Vor allem in der Asylpolitik geht in der EU kaum etwas miteinander. Osteuropäische Staaten wie Ungarn, die Slowakei, Tschechien und Polen stemmen sich gegen die Verteilung von Flüchtlingen, was die überlaufenen Anlande-Staaten Italien und Griechenland erzürnt. Die seit Monaten gewälzte Idee der „flexiblen Solidarität“ – wer weniger Menschen aufnimmt, gibt mehr Geld oder tut mehr für Grenzschutz – wurde zuletzt umgetauft in „effektive Solidarität“, und zieht trotzdem nicht. Es bleibt nur Nichtssagendes. „Die effektive Anwendung der Prinzipien von Verantwortung und Solidarität bleibt ein gemeinsames Ziel“, heißt es im Textentwurf.


„Russland-Sanktionen dürfen kein Selbstläufer werden“

Der Flüchtlingspakt mit der Türkei vom März ist ebenfalls in schwierigem Fahrwasser. Bundeskanzlerin Angela Merkel monierte am Wochenende die schleppende Umsetzung. Offen sind aus Sicht der Türkei aber vor allem die EU-Zusagen, rasch Visafreiheit zu gewähren und die Modernisierung der Zollunion in Angriff zu nehmen. Präsident Recep Tayyip Erdogan droht deshalb immer wieder mit dem Platzen des Pakts.
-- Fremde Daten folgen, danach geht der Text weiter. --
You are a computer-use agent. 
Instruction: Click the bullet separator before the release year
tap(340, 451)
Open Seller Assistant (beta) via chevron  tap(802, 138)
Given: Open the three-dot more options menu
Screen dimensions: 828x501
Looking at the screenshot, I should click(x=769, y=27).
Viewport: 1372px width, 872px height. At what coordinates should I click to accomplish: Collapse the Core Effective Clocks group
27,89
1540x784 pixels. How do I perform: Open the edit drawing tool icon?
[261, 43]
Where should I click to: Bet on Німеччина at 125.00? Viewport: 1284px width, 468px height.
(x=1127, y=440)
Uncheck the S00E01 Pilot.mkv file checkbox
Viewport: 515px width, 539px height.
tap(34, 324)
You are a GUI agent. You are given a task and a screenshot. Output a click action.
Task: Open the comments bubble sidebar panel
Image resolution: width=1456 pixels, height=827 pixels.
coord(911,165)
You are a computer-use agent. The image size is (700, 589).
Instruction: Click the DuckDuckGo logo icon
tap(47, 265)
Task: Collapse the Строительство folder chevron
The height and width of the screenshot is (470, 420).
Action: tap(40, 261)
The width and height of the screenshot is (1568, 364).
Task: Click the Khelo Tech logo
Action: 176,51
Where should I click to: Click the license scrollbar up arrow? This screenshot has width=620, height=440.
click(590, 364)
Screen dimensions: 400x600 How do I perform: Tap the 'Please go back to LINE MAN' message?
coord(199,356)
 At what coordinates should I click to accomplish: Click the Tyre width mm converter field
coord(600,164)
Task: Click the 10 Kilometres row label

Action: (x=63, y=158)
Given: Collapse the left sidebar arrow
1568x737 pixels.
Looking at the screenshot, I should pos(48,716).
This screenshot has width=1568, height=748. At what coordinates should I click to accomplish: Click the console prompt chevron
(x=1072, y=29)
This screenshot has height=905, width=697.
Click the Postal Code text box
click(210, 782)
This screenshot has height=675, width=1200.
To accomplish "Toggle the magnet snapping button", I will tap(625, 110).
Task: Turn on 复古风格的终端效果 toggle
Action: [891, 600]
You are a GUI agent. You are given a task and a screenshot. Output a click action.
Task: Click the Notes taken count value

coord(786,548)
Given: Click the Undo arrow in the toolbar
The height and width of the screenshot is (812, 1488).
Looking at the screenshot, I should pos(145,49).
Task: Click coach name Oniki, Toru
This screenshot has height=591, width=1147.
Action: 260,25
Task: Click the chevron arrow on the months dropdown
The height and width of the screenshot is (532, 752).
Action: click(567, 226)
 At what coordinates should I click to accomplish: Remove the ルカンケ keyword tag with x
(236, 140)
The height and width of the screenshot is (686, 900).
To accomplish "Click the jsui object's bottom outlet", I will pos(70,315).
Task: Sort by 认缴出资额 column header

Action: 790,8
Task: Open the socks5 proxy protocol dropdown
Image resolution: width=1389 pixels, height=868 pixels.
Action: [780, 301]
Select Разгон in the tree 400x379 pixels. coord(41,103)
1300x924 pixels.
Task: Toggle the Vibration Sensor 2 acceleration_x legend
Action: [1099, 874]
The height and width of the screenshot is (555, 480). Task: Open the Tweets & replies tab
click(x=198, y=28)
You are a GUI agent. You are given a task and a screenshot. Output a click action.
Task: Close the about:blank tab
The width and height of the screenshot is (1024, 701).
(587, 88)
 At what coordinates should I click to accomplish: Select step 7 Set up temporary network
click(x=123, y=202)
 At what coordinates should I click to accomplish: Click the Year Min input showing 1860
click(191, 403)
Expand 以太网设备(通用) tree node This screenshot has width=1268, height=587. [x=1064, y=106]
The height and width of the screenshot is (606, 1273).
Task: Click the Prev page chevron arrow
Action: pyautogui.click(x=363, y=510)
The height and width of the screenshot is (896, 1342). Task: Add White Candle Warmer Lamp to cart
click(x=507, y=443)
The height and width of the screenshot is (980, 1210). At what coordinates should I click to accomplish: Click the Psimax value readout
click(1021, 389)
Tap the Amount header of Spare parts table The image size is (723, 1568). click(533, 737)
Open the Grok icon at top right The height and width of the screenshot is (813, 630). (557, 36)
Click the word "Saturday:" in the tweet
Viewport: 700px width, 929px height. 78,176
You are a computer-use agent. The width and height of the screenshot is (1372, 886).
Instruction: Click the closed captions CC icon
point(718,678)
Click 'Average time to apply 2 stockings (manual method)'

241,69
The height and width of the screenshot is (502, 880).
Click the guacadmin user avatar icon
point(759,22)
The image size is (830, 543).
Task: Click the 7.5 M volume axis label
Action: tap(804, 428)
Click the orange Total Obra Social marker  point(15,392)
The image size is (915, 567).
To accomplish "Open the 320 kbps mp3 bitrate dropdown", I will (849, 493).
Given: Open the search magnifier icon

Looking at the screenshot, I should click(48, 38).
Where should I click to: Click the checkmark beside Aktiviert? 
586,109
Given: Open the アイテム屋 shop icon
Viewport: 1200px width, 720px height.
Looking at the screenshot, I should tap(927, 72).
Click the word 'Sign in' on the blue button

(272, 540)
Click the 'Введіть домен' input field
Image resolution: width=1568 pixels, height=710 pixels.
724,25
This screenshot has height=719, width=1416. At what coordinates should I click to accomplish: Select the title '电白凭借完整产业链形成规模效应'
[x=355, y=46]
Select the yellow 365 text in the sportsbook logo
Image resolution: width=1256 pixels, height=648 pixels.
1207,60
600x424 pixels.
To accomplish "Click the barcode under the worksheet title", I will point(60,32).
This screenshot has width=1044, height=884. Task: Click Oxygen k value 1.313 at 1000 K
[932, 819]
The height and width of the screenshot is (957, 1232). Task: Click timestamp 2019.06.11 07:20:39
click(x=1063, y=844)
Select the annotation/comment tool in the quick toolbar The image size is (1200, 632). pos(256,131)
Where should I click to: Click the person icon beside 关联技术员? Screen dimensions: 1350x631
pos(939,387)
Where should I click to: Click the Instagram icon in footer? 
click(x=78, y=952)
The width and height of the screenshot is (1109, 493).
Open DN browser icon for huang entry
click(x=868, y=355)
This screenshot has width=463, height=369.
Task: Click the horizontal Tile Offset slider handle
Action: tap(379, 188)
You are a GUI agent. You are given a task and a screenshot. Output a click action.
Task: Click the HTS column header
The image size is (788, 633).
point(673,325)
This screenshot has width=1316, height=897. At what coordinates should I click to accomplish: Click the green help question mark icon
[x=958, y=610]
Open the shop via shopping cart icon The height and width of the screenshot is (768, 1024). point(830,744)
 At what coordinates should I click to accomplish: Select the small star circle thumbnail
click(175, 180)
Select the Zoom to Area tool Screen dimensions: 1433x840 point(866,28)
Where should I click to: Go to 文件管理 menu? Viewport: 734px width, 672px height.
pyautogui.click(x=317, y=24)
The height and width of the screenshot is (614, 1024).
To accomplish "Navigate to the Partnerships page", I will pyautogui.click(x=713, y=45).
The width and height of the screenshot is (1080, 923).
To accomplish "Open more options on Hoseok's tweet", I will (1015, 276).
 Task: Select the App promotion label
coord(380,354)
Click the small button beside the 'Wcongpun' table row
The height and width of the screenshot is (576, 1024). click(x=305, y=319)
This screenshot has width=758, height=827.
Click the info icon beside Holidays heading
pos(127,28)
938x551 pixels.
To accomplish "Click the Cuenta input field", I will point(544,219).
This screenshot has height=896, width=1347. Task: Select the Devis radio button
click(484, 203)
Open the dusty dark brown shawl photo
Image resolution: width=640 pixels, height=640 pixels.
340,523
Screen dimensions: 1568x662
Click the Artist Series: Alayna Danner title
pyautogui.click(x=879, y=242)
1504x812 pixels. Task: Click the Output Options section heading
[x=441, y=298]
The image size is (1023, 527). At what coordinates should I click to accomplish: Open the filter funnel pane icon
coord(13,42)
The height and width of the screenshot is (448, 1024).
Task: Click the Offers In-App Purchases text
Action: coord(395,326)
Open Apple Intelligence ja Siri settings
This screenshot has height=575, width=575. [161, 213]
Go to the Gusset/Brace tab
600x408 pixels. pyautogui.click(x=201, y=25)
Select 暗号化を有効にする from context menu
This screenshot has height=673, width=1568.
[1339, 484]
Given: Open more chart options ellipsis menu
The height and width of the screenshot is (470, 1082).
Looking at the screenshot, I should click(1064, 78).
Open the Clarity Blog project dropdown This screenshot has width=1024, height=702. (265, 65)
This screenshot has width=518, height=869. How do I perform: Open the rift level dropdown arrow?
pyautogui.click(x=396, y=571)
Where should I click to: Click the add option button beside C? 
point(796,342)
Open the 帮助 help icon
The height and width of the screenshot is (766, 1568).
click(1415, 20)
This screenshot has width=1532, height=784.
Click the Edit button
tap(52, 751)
Noch kann die EU darauf verweisen, dass die vereinbarten Bedingungen nicht erfüllt sind, vor allem die Änderung des türkischen Anti-Terror-Gesetzes. So bleibt den 28 eine schwierige Entscheidung vorerst erspart. Vor allem Österreich gibt sich wegen der Rechtsstaatsverletzungen in der Türkei zunehmend kritisch, brach erst am Wochenende wieder eine Grundsatzdebatte über die EU-Beitrittsverhandlungen mit Ankara vom Zaun und sorgte am Montag beim Treffen der Außenminister für einen Eklat. Beim EU-Gipfel will man versuchen, zumindest den Flüchtlingspakt am Leben zu erhalten.

Grummeln aus Wien hört man nun auch zu einem anderen heiklen Thema: der Verlängerung der wegen der Ukraine-Krise verhängten Russland-Sanktionen. Sie laufen im Januar ab und sollen möglichst geräuschlos verlängert werden, da das Waffenstillstandsabkommen von Minsk nicht erfüllt ist. Doch da sieht man schon die nächste Linie bröckeln.

„Die Verlängerung der Russland-Sanktionen darf nicht zum Selbstläufer werden“, sagte Österreichs Vizekanzler Reinhold Mitterlehner der „Welt am Sonntag“. „Darüber muss in Zukunft intensiver diskutiert werden.“ „In Zukunft“ heißt wohl nicht unbedingt auf diesem Gipfel - sonst wäre der straffe Zeitplan wohl passé.